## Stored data

......

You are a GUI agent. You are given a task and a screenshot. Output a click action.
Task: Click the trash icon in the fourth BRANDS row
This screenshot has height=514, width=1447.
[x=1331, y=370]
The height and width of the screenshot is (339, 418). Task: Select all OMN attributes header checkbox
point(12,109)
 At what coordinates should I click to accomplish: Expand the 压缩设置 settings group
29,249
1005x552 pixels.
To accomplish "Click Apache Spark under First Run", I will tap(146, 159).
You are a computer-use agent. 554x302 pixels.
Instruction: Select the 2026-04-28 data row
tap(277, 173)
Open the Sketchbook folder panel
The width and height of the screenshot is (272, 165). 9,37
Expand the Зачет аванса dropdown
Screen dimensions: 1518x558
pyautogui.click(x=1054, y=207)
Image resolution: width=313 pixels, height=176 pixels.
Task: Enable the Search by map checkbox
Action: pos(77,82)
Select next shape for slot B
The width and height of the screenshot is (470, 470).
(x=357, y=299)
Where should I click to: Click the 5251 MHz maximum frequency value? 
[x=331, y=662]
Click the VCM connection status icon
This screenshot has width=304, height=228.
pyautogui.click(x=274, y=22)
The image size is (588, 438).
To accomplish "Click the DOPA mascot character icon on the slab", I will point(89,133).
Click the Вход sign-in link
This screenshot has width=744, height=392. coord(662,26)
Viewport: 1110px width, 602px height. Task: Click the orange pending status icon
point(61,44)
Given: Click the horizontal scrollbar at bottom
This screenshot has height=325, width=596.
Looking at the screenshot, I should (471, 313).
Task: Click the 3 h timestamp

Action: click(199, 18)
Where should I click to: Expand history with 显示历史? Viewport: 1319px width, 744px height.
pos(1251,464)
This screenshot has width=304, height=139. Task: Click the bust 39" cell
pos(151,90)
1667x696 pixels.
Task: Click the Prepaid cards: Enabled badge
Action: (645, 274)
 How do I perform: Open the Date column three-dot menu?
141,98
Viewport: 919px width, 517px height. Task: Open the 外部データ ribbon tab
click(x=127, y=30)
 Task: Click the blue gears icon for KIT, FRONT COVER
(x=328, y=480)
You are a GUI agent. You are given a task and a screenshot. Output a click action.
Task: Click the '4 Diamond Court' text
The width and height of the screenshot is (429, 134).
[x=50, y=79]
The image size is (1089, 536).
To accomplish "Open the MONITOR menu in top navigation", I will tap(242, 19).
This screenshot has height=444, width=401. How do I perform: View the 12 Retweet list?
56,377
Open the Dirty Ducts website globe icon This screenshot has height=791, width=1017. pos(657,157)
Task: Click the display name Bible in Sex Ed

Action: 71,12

......

## What to do
Give again, exactly as written, every line from the first one above through the line that has "1005x552 pixels." in it.

## Answer for the task
You are a GUI agent. You are given a task and a screenshot. Output a click action.
Task: Click the trash icon in the fourth BRANDS row
This screenshot has height=514, width=1447.
[x=1331, y=370]
The height and width of the screenshot is (339, 418). Task: Select all OMN attributes header checkbox
point(12,109)
 At what coordinates should I click to accomplish: Expand the 压缩设置 settings group
29,249
1005x552 pixels.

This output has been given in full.